Suggested Posthypnotic Amnesia in Four Diagnostic Groups of Hospitalized Psychiatric Patients

Abstract
We studied the parameters of suggested posthypnotic amnesia (initial deficit in recall, reversibility, and temporal disorganization of the initial material partially recalled during amnesia) in 132 psychiatric inpatients with DSM-III diagnoses of schizophrenia (N = 25), eating disorders (N = 77), alcoholism (N = 12), and major affective disorder (depression) (N = 18). We compared the findings on these patients with normal student control groups on the Stanford Hypnotic Susceptibility Scale (SHSS:C) posthypnotic suggestion item. In general, the small patient subgroups showed posthypnotic amnesia on each of these criteria in similar fashion to normal student populations.

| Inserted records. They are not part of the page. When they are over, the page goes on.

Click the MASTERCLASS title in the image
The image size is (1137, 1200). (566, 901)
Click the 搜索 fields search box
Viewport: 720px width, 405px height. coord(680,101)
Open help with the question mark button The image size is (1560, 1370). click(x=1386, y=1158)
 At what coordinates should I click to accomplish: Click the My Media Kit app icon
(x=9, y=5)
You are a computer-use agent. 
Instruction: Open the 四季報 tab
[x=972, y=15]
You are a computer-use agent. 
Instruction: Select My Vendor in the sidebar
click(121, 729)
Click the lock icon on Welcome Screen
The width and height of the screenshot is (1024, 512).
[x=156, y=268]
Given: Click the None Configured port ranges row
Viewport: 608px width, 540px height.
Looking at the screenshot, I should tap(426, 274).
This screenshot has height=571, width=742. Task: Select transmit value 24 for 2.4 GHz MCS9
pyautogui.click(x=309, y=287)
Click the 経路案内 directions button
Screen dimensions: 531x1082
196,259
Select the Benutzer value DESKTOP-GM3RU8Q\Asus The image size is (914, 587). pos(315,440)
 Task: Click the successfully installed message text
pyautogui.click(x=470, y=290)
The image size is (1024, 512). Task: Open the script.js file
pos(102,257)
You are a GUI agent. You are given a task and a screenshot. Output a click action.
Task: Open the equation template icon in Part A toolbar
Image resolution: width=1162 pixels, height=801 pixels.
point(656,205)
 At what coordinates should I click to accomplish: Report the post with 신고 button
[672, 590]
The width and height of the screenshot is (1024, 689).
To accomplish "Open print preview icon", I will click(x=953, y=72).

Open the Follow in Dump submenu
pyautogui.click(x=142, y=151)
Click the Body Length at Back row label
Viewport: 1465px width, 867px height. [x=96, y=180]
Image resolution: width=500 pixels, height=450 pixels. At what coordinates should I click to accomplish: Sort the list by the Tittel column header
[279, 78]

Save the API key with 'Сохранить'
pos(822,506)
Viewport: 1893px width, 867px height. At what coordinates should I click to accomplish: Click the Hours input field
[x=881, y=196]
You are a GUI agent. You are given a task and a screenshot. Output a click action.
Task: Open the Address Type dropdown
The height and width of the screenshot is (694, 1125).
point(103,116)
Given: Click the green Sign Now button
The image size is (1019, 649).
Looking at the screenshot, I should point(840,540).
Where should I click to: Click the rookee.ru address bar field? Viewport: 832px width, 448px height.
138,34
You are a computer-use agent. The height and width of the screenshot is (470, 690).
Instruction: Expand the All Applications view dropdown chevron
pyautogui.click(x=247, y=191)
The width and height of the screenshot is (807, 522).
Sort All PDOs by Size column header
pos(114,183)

Highly hypnotizable patients were more likely to recall their hypnotic experiences in a more random order than the temporally more accurate sequence shown by low-hypnotizable subjects. Schizophrenic patients initially recalled fewer of their hypnotic experiences (indicating some cognitive deficit), and eating disorder patients initially recalled more of their experiences than other patient groups or normal subjects. Nevertheless, all patient subgroups showed significant additional recall after the reversibility cue. The results support the robustness of posthypnotic amnesia in psychiatric patients.